• DESCRIPTION OF THE TASK: Set down each record below precisely, skipping the pictures.

[Records from a collection]
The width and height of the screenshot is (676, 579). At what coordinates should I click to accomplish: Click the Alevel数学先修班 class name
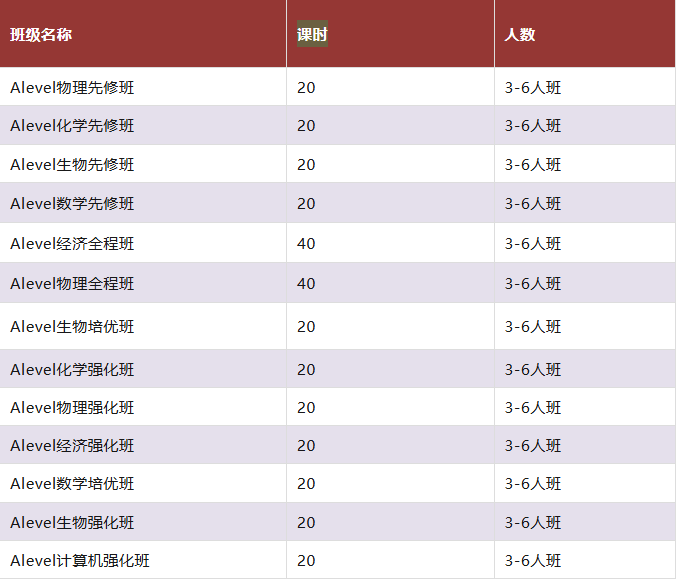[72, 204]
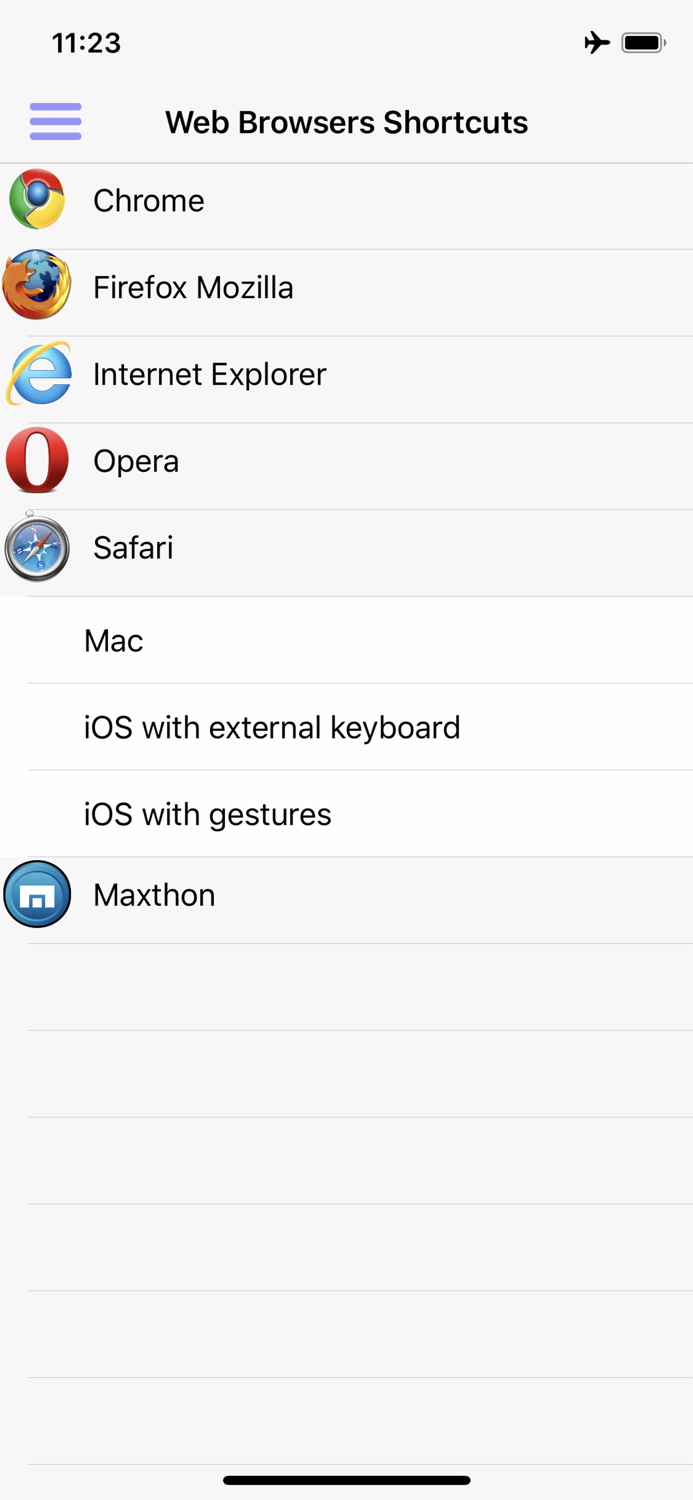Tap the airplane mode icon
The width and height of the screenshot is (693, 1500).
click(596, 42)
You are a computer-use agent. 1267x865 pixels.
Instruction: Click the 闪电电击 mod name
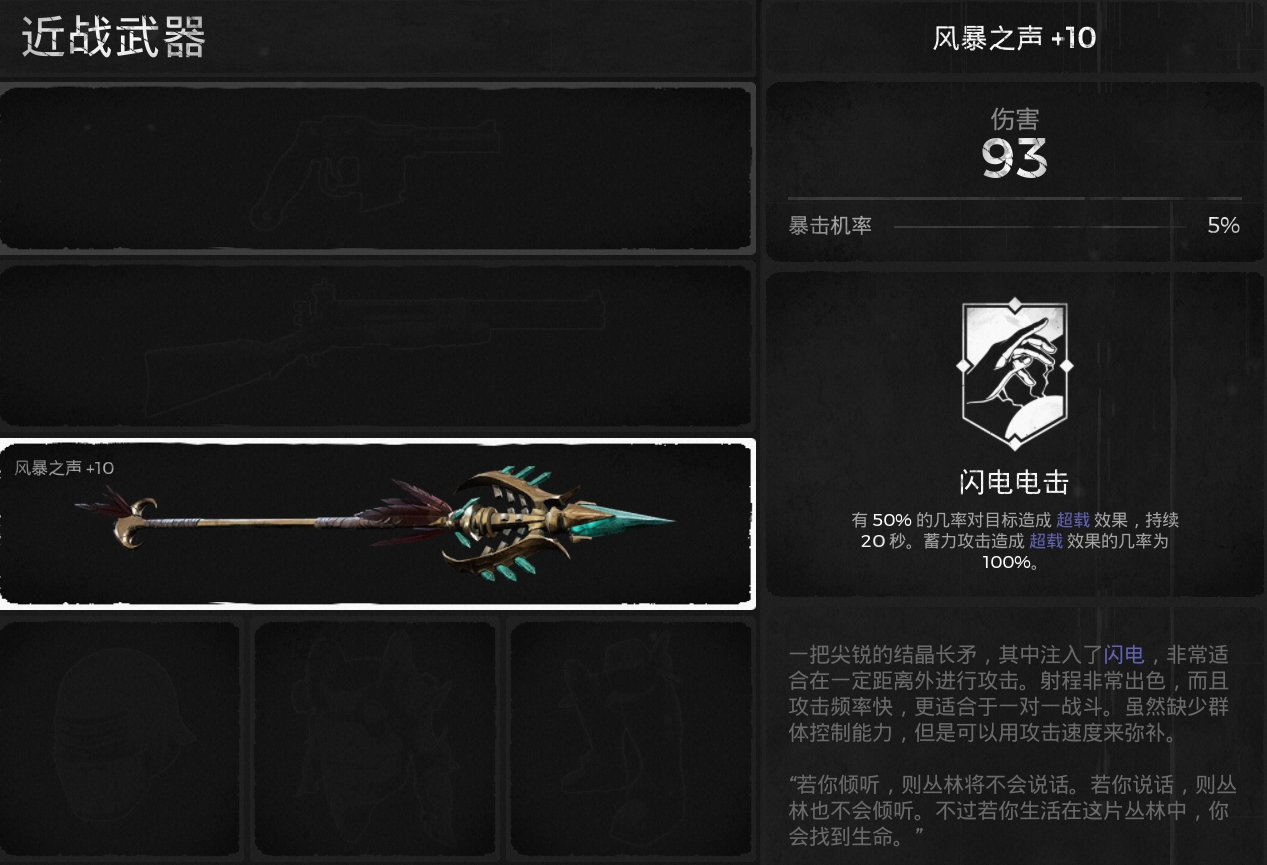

• RESULT:
The width and height of the screenshot is (676, 579). At what coordinates should I click to accomplish: Click the Alevel数学先修班 class name
[72, 204]
Tap the airplane mode icon
The width and height of the screenshot is (693, 1500).
click(596, 42)
You are a computer-use agent. 1267x865 pixels.
Instruction: Click the 闪电电击 mod name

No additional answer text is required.